A l’ouverture de la rencontre, le professeur Hussein Maâouni, président de l’ONM, a souligné l’importance de ce colloque dont l’organisation intervient dans le cadre du débat national en cours pour enrichir et alimenter le projet de loi N° 47-14 concernant l’assistance médicale à la procréation, dont l’examen et l’adoption ont été ajournés par la Chambre des députés pour permettre aux députés d’avoir suffisamment d’éléments pour le finaliser.
Il est vrai que l’on dispose depuis 1999 du « LIVRE BLANC » pour faciliter la tâche des praticiens, mais il est vrai aussi que cela est devenu insuffisant étant donné les progrès scientifiques réalisés au niveau international sur le sujet, a-t-il déclaré. C’est pourquoi, il est nécessaire de débattre de toutes les propositions nécessaires qu’il faudra présenter sous forme de recommandations des professionnels de la santé pour aider à l’adoption par le parlement d’un cadre juridique plus complet, a-t-il expliqué.
Selon le secrétaire général du ministère de la Justice et des Libertés, Lahkim Bennani, le Maroc est encore à la traine dans le domaine. Une loi – comme le présent projet – est nécessaire pour prévenir d’éventuelles pratiques malsaines et mettre à niveau le secteur dans le pays, a-t-il dit.
Pour le professeur Said El Moutawakil, président de la SMSM, le développement d’un tel secteur et son organisation juridique font l’objet aujourd’hui d’un débat sain qui ne peut que dissiper les craintes d’aucuns qui émettent des réserves sur la portée d’une telle discipline scientifique. Pour ce faire, il faut doter le secteur d’une bioéthique sensée apporter des solutions aux problèmes et interrogations soulevés par les Ouléma et autres au sujet des nouveautés en matière de recherche biologique, médicale ou génétique et certaines de ses applications, a-t-il ajouté. Et ce, dans le but de concilier le respect dû à la personne humaine avec le progrès scientifique, dont la procréation médicalement assistée et d’autres, a-t-il rappelé.
D’autres exposés abondant dans le même ordre d’idées ont été présentés successivement par les participants représentant le monde médical, mais également juridique et religieux, dans lesquels ils ont formulé diverses propositions pour enrichir le débat sur le projet de loi sur la procréation médicalement assistée.

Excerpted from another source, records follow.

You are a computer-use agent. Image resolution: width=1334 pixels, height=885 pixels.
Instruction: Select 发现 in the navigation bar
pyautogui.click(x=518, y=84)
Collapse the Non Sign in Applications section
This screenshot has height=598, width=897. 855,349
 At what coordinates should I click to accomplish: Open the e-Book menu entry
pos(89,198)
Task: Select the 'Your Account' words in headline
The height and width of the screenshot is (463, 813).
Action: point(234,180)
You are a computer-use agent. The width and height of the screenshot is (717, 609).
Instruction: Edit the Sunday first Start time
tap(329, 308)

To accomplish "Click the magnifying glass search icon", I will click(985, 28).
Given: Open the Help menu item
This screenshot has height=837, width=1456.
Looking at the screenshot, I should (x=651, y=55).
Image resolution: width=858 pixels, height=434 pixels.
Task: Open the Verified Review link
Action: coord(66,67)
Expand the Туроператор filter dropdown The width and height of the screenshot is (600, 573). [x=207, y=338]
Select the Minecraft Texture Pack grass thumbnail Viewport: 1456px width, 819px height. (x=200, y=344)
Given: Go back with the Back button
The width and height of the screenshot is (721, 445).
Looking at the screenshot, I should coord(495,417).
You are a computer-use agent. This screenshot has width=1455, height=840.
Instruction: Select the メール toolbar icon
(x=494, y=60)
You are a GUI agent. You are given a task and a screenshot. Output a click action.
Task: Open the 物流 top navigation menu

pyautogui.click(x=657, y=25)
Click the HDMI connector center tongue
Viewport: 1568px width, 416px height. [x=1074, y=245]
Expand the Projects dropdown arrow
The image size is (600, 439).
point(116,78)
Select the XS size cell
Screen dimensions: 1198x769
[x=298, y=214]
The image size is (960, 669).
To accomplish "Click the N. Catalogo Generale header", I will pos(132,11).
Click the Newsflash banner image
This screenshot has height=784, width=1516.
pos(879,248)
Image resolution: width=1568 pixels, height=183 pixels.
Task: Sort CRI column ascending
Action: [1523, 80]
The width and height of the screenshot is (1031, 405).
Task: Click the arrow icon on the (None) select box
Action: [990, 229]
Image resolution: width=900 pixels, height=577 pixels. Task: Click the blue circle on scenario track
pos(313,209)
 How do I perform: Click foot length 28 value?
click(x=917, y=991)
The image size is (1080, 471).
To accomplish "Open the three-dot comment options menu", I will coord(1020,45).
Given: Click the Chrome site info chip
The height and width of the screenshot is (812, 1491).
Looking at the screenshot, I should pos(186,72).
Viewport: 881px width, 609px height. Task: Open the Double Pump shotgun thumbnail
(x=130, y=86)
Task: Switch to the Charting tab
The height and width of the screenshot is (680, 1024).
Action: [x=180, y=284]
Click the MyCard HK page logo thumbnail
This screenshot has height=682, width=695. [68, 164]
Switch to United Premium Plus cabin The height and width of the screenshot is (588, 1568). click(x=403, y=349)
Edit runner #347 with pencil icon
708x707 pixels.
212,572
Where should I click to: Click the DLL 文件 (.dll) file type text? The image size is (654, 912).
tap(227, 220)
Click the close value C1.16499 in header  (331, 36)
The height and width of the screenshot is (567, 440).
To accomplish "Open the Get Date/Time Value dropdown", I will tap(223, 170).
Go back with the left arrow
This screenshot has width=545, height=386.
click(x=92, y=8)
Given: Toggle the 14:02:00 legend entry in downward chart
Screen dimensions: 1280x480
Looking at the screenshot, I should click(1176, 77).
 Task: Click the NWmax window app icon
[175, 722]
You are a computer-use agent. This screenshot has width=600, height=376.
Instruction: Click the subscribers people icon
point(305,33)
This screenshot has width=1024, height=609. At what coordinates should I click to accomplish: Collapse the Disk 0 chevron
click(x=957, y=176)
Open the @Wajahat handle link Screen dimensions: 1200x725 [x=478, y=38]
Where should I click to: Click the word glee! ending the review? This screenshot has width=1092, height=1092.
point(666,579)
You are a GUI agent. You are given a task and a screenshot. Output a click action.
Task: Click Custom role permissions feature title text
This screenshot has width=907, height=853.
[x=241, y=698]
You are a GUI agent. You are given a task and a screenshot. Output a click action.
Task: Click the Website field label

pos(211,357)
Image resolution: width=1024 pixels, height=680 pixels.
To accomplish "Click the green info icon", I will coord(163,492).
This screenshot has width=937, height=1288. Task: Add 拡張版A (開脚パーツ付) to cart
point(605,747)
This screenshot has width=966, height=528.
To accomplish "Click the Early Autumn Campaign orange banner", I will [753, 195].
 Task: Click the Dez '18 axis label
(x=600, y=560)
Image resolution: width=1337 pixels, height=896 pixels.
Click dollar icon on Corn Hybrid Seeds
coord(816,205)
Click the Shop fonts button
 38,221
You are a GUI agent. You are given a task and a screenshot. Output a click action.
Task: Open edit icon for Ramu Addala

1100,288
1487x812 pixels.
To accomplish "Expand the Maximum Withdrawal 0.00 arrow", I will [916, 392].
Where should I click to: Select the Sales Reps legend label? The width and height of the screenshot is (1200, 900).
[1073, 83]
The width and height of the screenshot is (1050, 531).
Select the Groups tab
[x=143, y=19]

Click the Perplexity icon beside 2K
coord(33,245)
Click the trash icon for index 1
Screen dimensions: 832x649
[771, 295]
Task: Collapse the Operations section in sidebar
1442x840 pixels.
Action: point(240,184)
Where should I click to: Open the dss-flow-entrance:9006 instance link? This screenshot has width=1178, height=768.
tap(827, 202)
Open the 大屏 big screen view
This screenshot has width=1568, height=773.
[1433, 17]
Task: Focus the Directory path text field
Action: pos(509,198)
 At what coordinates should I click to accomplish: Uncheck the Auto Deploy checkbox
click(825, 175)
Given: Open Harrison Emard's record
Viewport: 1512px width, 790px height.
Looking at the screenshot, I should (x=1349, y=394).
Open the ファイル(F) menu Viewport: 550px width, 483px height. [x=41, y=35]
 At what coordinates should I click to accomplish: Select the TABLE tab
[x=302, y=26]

Les participants ont en outre suivi deux exposés sur les expériences française et tunisienne en la matière.
Dans leurs interventions, nombreux sont les participants qui ont mis le doigt sur les insuffisances et défaillances d’ordre technique et juridique du projet de loi 47-14, appelant notamment à confier la tâche de constatation des infractions dans le texte non pas à des éléments de la police judiciaire, comme prévu pour le moment dans le texte, mais à des inspecteurs du ministère de la Santé. Les participants ont également recommandé la révision à la baisse des peines d’emprisonnement prévues et à préciser davantage les responsabilités des différents intervenants dans les actes réalisés. Ils ont également recommandé d’interdire aux organismes de prévoyance sociale de créer leurs propres centres dans le but de préserver l’autonomie de la discipline et de la protéger contre la commercialisation.
La journée a été sanctionnée par une série de recommandations devant aider les parlementaires à mieux saisir le projet de texte qu’ils devront adopter.